__EXERCISE DIRECTIONS__. Output all the data exactly as it appears below.

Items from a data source
+ + +
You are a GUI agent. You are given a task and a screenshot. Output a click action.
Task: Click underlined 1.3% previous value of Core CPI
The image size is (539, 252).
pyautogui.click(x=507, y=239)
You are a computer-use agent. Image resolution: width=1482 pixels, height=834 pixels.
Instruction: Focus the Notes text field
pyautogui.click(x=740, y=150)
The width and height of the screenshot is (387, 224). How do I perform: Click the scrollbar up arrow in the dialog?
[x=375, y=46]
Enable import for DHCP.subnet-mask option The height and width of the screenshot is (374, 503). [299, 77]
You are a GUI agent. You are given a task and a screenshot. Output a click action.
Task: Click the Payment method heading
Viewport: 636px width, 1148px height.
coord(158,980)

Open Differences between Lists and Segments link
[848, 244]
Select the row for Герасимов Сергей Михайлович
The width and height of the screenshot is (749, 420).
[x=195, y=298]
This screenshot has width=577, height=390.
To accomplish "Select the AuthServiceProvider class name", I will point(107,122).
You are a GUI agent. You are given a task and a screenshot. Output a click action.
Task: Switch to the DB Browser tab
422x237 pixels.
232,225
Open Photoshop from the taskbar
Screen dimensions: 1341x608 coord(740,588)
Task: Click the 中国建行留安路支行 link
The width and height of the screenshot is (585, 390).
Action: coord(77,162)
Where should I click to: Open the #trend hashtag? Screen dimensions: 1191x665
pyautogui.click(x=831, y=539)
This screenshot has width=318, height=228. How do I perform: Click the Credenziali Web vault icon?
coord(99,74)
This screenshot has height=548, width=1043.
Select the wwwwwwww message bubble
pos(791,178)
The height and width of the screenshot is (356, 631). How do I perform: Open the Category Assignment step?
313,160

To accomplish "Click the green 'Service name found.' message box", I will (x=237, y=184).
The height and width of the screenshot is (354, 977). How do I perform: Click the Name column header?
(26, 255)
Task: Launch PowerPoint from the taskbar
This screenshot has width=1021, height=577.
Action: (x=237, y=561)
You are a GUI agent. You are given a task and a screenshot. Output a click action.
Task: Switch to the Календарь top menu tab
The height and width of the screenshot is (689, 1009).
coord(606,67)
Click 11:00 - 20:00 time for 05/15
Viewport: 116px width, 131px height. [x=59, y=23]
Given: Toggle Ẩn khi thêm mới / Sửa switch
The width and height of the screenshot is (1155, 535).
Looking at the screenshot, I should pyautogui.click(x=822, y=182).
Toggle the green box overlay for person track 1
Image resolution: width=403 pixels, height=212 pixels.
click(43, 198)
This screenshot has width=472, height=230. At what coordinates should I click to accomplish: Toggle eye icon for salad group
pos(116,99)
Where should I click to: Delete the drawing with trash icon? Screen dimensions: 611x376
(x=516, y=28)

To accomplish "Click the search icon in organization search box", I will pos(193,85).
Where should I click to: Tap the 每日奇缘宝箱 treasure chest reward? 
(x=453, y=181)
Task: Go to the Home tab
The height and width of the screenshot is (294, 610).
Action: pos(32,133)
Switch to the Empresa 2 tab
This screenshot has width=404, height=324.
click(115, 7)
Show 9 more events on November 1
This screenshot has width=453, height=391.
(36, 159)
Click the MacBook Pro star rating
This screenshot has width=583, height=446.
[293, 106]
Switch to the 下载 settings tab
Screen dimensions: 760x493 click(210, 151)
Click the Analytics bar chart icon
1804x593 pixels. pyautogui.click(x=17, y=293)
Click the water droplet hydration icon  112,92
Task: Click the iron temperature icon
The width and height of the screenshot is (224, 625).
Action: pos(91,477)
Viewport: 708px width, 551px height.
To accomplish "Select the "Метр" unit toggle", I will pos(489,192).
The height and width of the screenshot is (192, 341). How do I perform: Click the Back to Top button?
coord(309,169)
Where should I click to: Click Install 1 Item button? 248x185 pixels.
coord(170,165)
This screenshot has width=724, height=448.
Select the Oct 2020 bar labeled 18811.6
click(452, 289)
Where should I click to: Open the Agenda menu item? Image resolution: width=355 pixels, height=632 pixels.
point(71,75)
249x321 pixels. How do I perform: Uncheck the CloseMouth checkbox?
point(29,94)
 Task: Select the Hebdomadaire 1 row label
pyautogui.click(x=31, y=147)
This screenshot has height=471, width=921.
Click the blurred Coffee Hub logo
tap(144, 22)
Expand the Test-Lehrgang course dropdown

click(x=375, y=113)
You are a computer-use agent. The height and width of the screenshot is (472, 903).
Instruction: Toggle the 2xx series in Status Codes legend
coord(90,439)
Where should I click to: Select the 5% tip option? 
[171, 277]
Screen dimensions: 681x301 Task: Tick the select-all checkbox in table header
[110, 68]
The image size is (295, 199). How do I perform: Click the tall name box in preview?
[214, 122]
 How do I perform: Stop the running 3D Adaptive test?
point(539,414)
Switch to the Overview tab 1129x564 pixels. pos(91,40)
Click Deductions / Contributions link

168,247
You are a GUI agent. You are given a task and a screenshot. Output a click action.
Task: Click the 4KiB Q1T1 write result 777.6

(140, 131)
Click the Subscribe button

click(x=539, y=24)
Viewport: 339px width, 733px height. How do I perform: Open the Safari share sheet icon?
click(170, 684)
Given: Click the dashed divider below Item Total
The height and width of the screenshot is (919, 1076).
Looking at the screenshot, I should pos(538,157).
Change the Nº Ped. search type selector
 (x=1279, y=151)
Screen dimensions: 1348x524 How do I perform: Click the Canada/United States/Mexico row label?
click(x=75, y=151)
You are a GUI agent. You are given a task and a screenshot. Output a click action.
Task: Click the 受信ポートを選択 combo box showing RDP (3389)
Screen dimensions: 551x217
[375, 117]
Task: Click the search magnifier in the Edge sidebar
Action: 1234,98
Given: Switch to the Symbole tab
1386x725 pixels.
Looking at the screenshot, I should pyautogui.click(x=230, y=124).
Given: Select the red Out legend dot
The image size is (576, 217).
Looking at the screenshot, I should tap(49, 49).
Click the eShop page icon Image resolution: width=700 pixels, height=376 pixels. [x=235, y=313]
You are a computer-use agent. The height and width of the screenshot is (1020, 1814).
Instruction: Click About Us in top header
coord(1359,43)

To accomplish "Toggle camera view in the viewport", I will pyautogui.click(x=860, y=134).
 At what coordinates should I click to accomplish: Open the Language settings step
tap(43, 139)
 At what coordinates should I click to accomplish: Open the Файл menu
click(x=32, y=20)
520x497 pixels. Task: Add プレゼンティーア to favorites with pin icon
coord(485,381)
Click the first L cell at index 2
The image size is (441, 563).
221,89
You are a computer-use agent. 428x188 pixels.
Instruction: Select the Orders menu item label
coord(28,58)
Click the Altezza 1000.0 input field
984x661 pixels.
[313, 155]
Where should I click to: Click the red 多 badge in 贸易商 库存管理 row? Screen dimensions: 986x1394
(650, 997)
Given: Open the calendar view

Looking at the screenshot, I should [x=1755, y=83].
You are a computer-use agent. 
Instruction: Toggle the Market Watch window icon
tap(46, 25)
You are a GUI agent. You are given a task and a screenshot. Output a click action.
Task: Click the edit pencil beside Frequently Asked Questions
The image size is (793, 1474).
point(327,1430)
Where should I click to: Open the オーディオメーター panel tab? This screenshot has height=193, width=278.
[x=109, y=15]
+ + +
__OUTPUT BELOW__.
You are a GUI agent. You are given a task and a screenshot. Output a click action.
Task: Click underlined 1.3% previous value of Core CPI
The image size is (539, 252).
pyautogui.click(x=507, y=239)
You are a computer-use agent. Image resolution: width=1482 pixels, height=834 pixels.
Instruction: Focus the Notes text field
pyautogui.click(x=740, y=150)
The width and height of the screenshot is (387, 224). How do I perform: Click the scrollbar up arrow in the dialog?
[x=375, y=46]
Enable import for DHCP.subnet-mask option The height and width of the screenshot is (374, 503). [299, 77]
You are a GUI agent. You are given a task and a screenshot. Output a click action.
Task: Click the Payment method heading
Viewport: 636px width, 1148px height.
coord(158,980)

Open Differences between Lists and Segments link
[848, 244]
Select the row for Герасимов Сергей Михайлович
The width and height of the screenshot is (749, 420).
[x=195, y=298]
This screenshot has width=577, height=390.
To accomplish "Select the AuthServiceProvider class name", I will point(107,122).
You are a GUI agent. You are given a task and a screenshot. Output a click action.
Task: Switch to the DB Browser tab
422x237 pixels.
232,225
Open Photoshop from the taskbar
Screen dimensions: 1341x608 coord(740,588)
Task: Click the 中国建行留安路支行 link
The width and height of the screenshot is (585, 390).
Action: coord(77,162)
Where should I click to: Open the #trend hashtag? Screen dimensions: 1191x665
pyautogui.click(x=831, y=539)
This screenshot has width=318, height=228. How do I perform: Click the Credenziali Web vault icon?
coord(99,74)
This screenshot has height=548, width=1043.
Select the wwwwwwww message bubble
pos(791,178)
The height and width of the screenshot is (356, 631). How do I perform: Open the Category Assignment step?
313,160

To accomplish "Click the green 'Service name found.' message box", I will (x=237, y=184).
The height and width of the screenshot is (354, 977). How do I perform: Click the Name column header?
(26, 255)
Task: Launch PowerPoint from the taskbar
This screenshot has width=1021, height=577.
Action: (x=237, y=561)
You are a GUI agent. You are given a task and a screenshot. Output a click action.
Task: Switch to the Календарь top menu tab
The height and width of the screenshot is (689, 1009).
coord(606,67)
Click 11:00 - 20:00 time for 05/15
Viewport: 116px width, 131px height. [x=59, y=23]
Given: Toggle Ẩn khi thêm mới / Sửa switch
The width and height of the screenshot is (1155, 535).
Looking at the screenshot, I should pyautogui.click(x=822, y=182).
Toggle the green box overlay for person track 1
Image resolution: width=403 pixels, height=212 pixels.
click(43, 198)
This screenshot has width=472, height=230. At what coordinates should I click to accomplish: Toggle eye icon for salad group
pos(116,99)
Where should I click to: Delete the drawing with trash icon? Screen dimensions: 611x376
(x=516, y=28)

To accomplish "Click the search icon in organization search box", I will pos(193,85).
Where should I click to: Tap the 每日奇缘宝箱 treasure chest reward? 
(x=453, y=181)
Task: Go to the Home tab
The height and width of the screenshot is (294, 610).
Action: pos(32,133)
Switch to the Empresa 2 tab
This screenshot has width=404, height=324.
click(115, 7)
Show 9 more events on November 1
This screenshot has width=453, height=391.
(36, 159)
Click the MacBook Pro star rating
This screenshot has width=583, height=446.
[293, 106]
Switch to the 下载 settings tab
Screen dimensions: 760x493 click(210, 151)
Click the Analytics bar chart icon
1804x593 pixels. pyautogui.click(x=17, y=293)
Click the water droplet hydration icon  112,92
Task: Click the iron temperature icon
The width and height of the screenshot is (224, 625).
Action: pos(91,477)
Viewport: 708px width, 551px height.
To accomplish "Select the "Метр" unit toggle", I will pos(489,192).
The height and width of the screenshot is (192, 341). How do I perform: Click the Back to Top button?
coord(309,169)
Where should I click to: Click Install 1 Item button? 248x185 pixels.
coord(170,165)
This screenshot has width=724, height=448.
Select the Oct 2020 bar labeled 18811.6
click(452, 289)
Where should I click to: Open the Agenda menu item? Image resolution: width=355 pixels, height=632 pixels.
point(71,75)
249x321 pixels. How do I perform: Uncheck the CloseMouth checkbox?
point(29,94)
 Task: Select the Hebdomadaire 1 row label
pyautogui.click(x=31, y=147)
This screenshot has height=471, width=921.
Click the blurred Coffee Hub logo
tap(144, 22)
Expand the Test-Lehrgang course dropdown

click(x=375, y=113)
You are a computer-use agent. The height and width of the screenshot is (472, 903).
Instruction: Toggle the 2xx series in Status Codes legend
coord(90,439)
Where should I click to: Select the 5% tip option? 
[171, 277]
Screen dimensions: 681x301 Task: Tick the select-all checkbox in table header
[110, 68]
The image size is (295, 199). How do I perform: Click the tall name box in preview?
[214, 122]
 How do I perform: Stop the running 3D Adaptive test?
point(539,414)
Switch to the Overview tab 1129x564 pixels. pos(91,40)
Click Deductions / Contributions link

168,247
You are a GUI agent. You are given a task and a screenshot. Output a click action.
Task: Click the 4KiB Q1T1 write result 777.6

(140, 131)
Click the Subscribe button

click(x=539, y=24)
Viewport: 339px width, 733px height. How do I perform: Open the Safari share sheet icon?
click(170, 684)
Given: Click the dashed divider below Item Total
The height and width of the screenshot is (919, 1076).
Looking at the screenshot, I should pos(538,157).
Change the Nº Ped. search type selector
 (x=1279, y=151)
Screen dimensions: 1348x524 How do I perform: Click the Canada/United States/Mexico row label?
click(x=75, y=151)
You are a GUI agent. You are given a task and a screenshot. Output a click action.
Task: Click the 受信ポートを選択 combo box showing RDP (3389)
Screen dimensions: 551x217
[375, 117]
Task: Click the search magnifier in the Edge sidebar
Action: 1234,98
Given: Switch to the Symbole tab
1386x725 pixels.
Looking at the screenshot, I should pyautogui.click(x=230, y=124).
Given: Select the red Out legend dot
The image size is (576, 217).
Looking at the screenshot, I should tap(49, 49).
Click the eShop page icon Image resolution: width=700 pixels, height=376 pixels. [x=235, y=313]
You are a computer-use agent. The height and width of the screenshot is (1020, 1814).
Instruction: Click About Us in top header
coord(1359,43)

To accomplish "Toggle camera view in the viewport", I will pyautogui.click(x=860, y=134).
 At what coordinates should I click to accomplish: Open the Language settings step
tap(43, 139)
 At what coordinates should I click to accomplish: Open the Файл menu
click(x=32, y=20)
520x497 pixels. Task: Add プレゼンティーア to favorites with pin icon
coord(485,381)
Click the first L cell at index 2
The image size is (441, 563).
221,89
You are a computer-use agent. 428x188 pixels.
Instruction: Select the Orders menu item label
coord(28,58)
Click the Altezza 1000.0 input field
984x661 pixels.
[313, 155]
Where should I click to: Click the red 多 badge in 贸易商 库存管理 row? Screen dimensions: 986x1394
(650, 997)
Given: Open the calendar view

Looking at the screenshot, I should [x=1755, y=83].
You are a computer-use agent. 
Instruction: Toggle the Market Watch window icon
tap(46, 25)
You are a GUI agent. You are given a task and a screenshot. Output a click action.
Task: Click the edit pencil beside Frequently Asked Questions
The image size is (793, 1474).
point(327,1430)
Where should I click to: Open the オーディオメーター panel tab? This screenshot has height=193, width=278.
[x=109, y=15]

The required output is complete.